"The death of a beautiful woman is unquestionably the most poetical topic in the world," wrote Edgar Allan Poe, the acknowledged father of the modern detective genre, in 1846. This is borne out in his work; at the centre of the first two detective stories in the history of the genre – The Murders in the Rue Morgue and The Mystery of Marie Roget – are the bodies of beautiful dead women. Not only dead, but murdered, mutilated, broken. Not only described in unflinching detail to the reader, but gazed upon, lavished over, dissected by the "lynx eye" of Poe's detective, Chevalier Auguste Dupin. Men gaze at dead girls, the reader sharing that gaze and the resultant objectification of the victim.
Not quite 200 years later, popular literature and culture are still fascinated with beautiful dead girls or grown women termed girls for the purposes of commercial appeal. (Worth noting that author Emily St John Mandel studied the groaning corpus of crime books with "girl" in the title and found that in those books the girl almost always ends up dead). From the washed-up body of Laura Palmer in David Lynch's recently relaunched Twin Peaks, to Megan Hipwell, the gamine murder victim at the centre of Paula Hawkins's blockbuster, The Girl on the Train, to the murder of Hae-Min Lee covered by Serial – the show that launched a thousand true-crime podcasts – to Westworld's beautiful android Dolores, a character that exists only to be raped, killed, and resurrected and subjected to this fate time and time again, much of our most popular pop culture is dominated by the spectacle of the beautiful dead girl.

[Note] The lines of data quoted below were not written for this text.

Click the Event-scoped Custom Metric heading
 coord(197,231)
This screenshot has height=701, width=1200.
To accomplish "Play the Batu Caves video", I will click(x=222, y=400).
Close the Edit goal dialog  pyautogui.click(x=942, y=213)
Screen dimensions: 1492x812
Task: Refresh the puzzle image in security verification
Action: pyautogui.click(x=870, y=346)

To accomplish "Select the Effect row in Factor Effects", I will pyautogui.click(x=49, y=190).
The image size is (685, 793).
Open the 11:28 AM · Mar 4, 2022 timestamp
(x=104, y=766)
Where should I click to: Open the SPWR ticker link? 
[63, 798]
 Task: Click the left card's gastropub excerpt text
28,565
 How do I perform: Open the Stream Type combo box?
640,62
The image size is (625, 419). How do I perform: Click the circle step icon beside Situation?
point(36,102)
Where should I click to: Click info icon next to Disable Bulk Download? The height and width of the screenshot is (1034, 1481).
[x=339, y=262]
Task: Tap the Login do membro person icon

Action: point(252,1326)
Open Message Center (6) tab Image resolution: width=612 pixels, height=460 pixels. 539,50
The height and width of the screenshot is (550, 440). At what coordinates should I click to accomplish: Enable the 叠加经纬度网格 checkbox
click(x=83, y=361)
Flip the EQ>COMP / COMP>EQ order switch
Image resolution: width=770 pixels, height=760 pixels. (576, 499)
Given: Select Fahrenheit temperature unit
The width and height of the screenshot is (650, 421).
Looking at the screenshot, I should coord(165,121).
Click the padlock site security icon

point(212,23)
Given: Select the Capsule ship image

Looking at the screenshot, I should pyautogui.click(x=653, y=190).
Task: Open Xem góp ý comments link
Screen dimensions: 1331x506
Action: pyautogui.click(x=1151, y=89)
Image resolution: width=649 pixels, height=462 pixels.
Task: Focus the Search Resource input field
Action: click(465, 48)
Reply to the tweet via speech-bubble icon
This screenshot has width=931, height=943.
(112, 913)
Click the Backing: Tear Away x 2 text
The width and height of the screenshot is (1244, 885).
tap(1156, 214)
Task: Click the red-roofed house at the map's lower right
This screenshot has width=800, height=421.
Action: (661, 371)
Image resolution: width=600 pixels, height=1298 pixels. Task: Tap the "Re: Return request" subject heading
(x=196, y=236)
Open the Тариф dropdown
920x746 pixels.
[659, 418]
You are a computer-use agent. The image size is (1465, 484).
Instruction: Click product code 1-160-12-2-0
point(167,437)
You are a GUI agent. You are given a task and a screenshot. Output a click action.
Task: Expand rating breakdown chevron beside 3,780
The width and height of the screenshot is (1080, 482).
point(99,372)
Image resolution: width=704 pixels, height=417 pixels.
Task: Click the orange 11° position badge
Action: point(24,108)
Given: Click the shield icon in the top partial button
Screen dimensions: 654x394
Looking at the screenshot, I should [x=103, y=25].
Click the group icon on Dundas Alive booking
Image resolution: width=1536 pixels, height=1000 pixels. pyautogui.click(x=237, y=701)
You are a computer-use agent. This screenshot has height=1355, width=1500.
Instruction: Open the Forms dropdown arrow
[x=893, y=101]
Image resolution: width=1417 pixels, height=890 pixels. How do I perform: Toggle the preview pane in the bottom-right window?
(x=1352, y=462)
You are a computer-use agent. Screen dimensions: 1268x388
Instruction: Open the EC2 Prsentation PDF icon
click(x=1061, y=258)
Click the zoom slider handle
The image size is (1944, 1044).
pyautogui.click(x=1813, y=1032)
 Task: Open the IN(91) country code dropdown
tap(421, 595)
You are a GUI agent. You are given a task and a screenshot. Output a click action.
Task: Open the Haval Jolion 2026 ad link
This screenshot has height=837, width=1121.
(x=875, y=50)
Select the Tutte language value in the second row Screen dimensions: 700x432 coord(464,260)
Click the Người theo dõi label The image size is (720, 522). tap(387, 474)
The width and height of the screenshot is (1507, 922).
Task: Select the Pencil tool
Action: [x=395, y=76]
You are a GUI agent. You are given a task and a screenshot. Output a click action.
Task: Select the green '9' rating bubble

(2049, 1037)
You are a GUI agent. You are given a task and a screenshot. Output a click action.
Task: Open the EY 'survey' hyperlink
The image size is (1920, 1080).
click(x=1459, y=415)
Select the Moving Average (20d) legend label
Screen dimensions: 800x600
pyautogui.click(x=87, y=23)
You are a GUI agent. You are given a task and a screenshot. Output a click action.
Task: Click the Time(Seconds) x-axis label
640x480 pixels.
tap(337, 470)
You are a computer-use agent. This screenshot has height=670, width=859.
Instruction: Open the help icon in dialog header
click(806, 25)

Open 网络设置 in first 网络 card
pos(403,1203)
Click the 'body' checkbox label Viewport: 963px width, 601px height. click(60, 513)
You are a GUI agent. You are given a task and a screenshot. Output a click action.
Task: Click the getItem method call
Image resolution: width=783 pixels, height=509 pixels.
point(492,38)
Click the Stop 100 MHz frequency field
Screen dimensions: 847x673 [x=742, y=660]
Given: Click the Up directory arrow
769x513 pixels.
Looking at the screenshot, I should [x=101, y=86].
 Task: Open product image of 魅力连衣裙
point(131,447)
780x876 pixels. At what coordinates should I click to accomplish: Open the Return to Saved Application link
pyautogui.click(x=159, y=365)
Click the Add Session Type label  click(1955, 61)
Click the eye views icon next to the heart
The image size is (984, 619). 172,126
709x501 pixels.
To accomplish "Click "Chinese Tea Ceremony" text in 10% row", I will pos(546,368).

As a creator, consumer and critic of crime narratives, I spend an unhealthy amount of time with beautiful murdered women. My days might begin writing an article on the victims of Jack the Ripper's 1888 murders, followed by a few hours of teaching Poe's detective stories, Stieg Larsson's The Girl with the Dragon Tattoo, or James Ellroy's The Black Dahlia. On my commute, I'll listen to a podcast, perhaps Audible's West Cork – deemed "the next Serial"– which investigates the unsolved murder of Sophie Toscan du Plantier, brutally beaten to death by an assailant in December 1996. At home, I crash out on my sofa and watch True Detective or Thirteen Reasons Why on Netflix. Dead girls, dead girls, dead girls. A question that troubles me and should trouble all of us who consume such media: how can we account for or defend our widespread obsession with women who are abused or killed, and whose beautiful dead bodies are often employed only as narrative tools leading to (often male) stories of investigation?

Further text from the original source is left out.